Конечно, перевести слова Downtown и Uptown – задача не из легких. Если вы заглянете в «Вебстер», в словарную статью downtown (как наречие, как прилагательное и как существительное), этот знаменитый словарь сообщит вам, что речь идет о деловом квартале или о южной зоне. Правда, он не прибавляет (и напрасно), что иногда это еще и «веселый» квартал. Как же быть переводчику, если учесть, что одно дело – просить таксиста отвезти в банк, а другое – в бордель? Суть в том, что переводчик должен знать не только язык, но также историю и топографию каждого города, с которым ему приходится иметь дело.

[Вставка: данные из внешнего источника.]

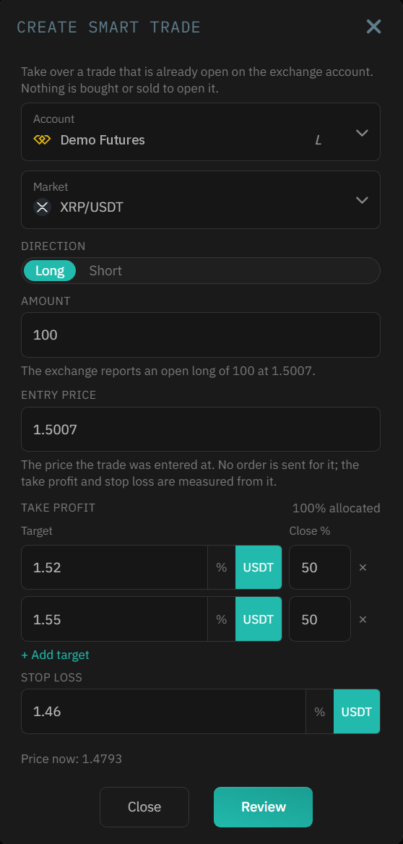Click the Close button at the bottom
Image resolution: width=403 pixels, height=844 pixels.
[144, 807]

Пионеры строили город на речном или морском берегу, затем расширяли его вдоль реки или побережья. «Нижний город» составлял первоначальное ядро. Конечно, как видно по фильмам-вестернам, первым делом возводились банк и салун. Когда город расширялся, на другое место переносили либо банк, либо салун. Если на прежнем месте остался деловой квартал, то ныне ночной Downtown – место, напоминающее лунный кратер; если же перенесены были учреждения, то ночной Downtown превратился в место бойкое, подозрительное и опасное.

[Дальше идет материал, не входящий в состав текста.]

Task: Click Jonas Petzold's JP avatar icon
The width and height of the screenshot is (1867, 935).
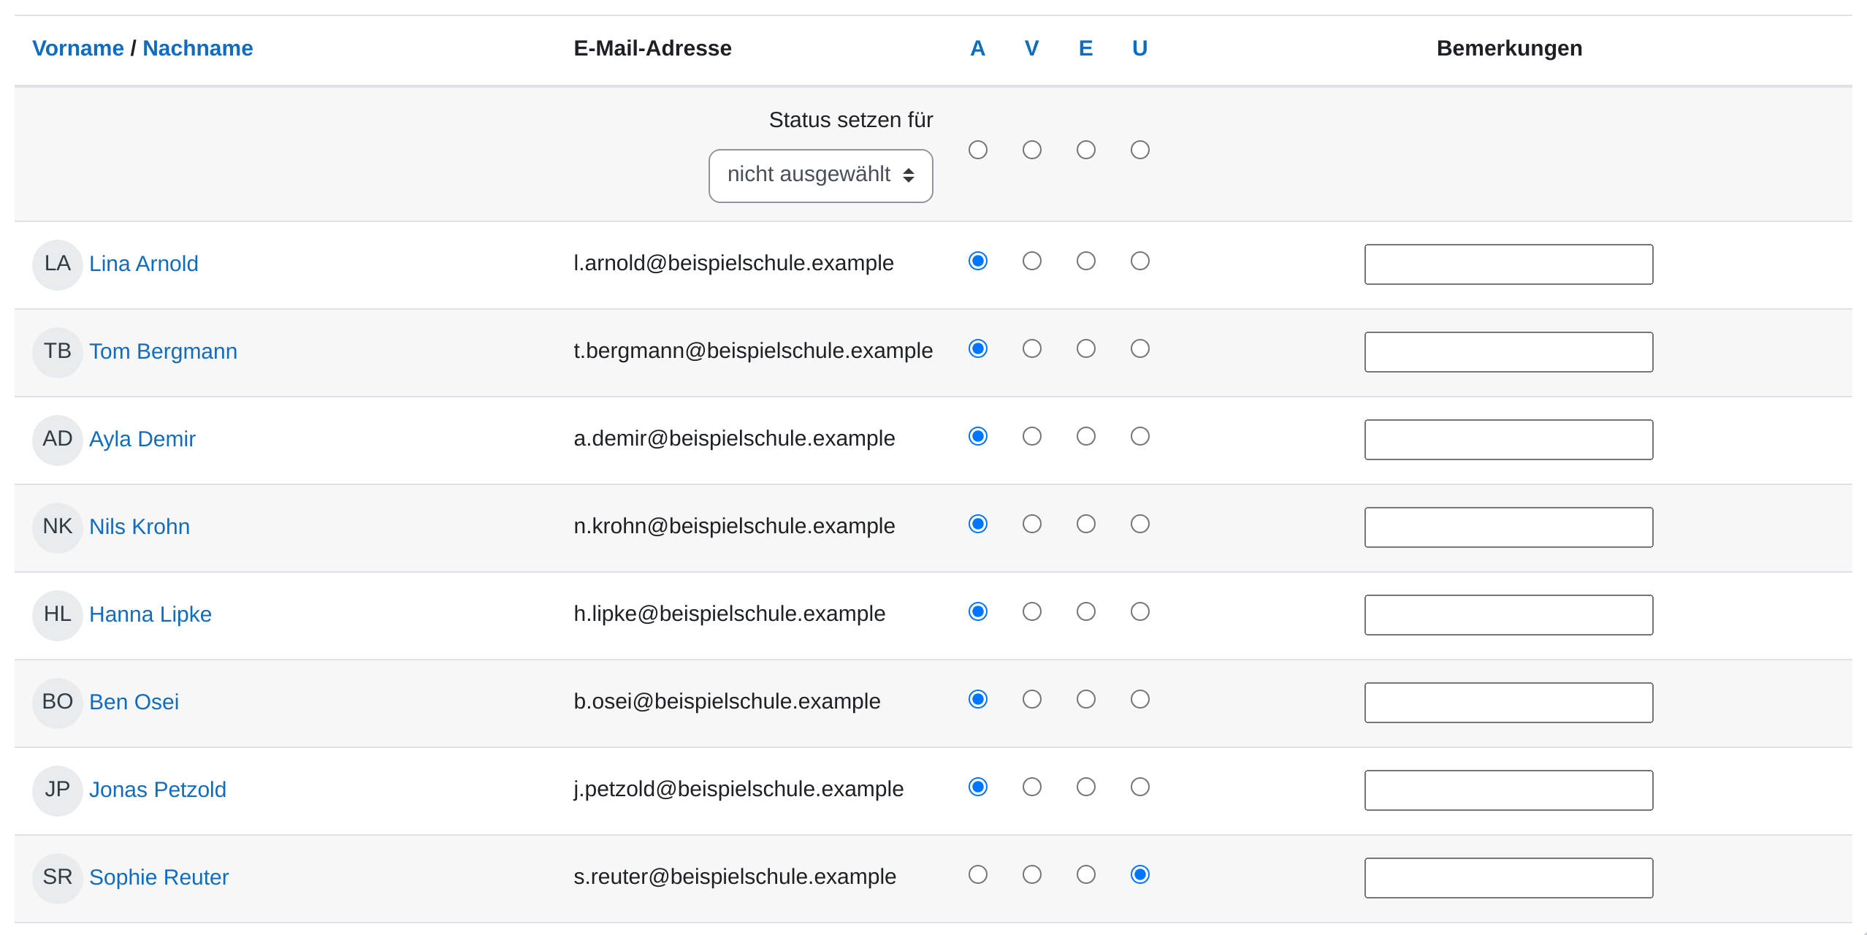Action: [x=57, y=790]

Наконец, в Нью-Йорке Uptown и Downtown – понятия относительные: Центральный парк представляет собою Downtown для гарлемцев, но для людей с Уолл-стрит это Uptown (хотя обычно Downtown означает район Уолл-стрит; однако, чтоб служба медом не казалась, «красные кварталы» – это Midtown, «Средний город»).
Самое удобное решение («исторический центр») не годится, поскольку в Европе это выражение вызывает в памяти сонные площади, вокруг которых возвышаются старинные соборы. Как-то раз Стефано Бартедзаги в статье в газете «Стампа» предложил раз и навсегда оставить английские слова uptown и downtown (как, добавлю от себя, обычно в итальянских переводах оставляют французские названия вроде Rive Gauche [«Левый берег»] и Rive Droit [«Правый берег»]), поскольку, когда в американском детективе говорится, что сыщик выхватил кольт, никто не переведет это на итальянский так: «он выхватил беретту». И все же немаловажно знать о намерениях сыщика: собирается ли он померяться силами с крупной шишкой или же всего лишь схватить за шкирку какого-то пьянчужку.
Переводчику нужно работать, держа перед глазами карту данного американского города и путеводитель по нему, и тогда в зависимости от того, как располагаются разные районы этого города, сыщик будет просить отвезти его в центр, в порт, на старый рынок, к бирже. Слово downtown можно оставить лишь в том случае, если таксист побледнеет и ответит, что в это время суток поехать туда он не рискнет.
Однако я согласен с тем, что, если в испанском романе, действие которого разворачивается в Барселоне, сыщик просит отвезти его в Баррио Чино (букв. «Китайский квартал»), лучше будет оставить оригинальное название (даже если читатель не осознает различия, и притом значительного, между Баррио Готико { 104} и Баррио Чино) и передать аромат Барселоны, нежели переводить «отвезите меня в Чайнатаун». Чрезмерно ретивое «одомашнивание» может привести к излишней темноте.
104
Баррио Готико (Barrio Gоtico, «Готический квартал»). Старая часть Барселоны, которую видит во сне Бельбо в гл. 64 романа У. Эко «Маятник Фуко».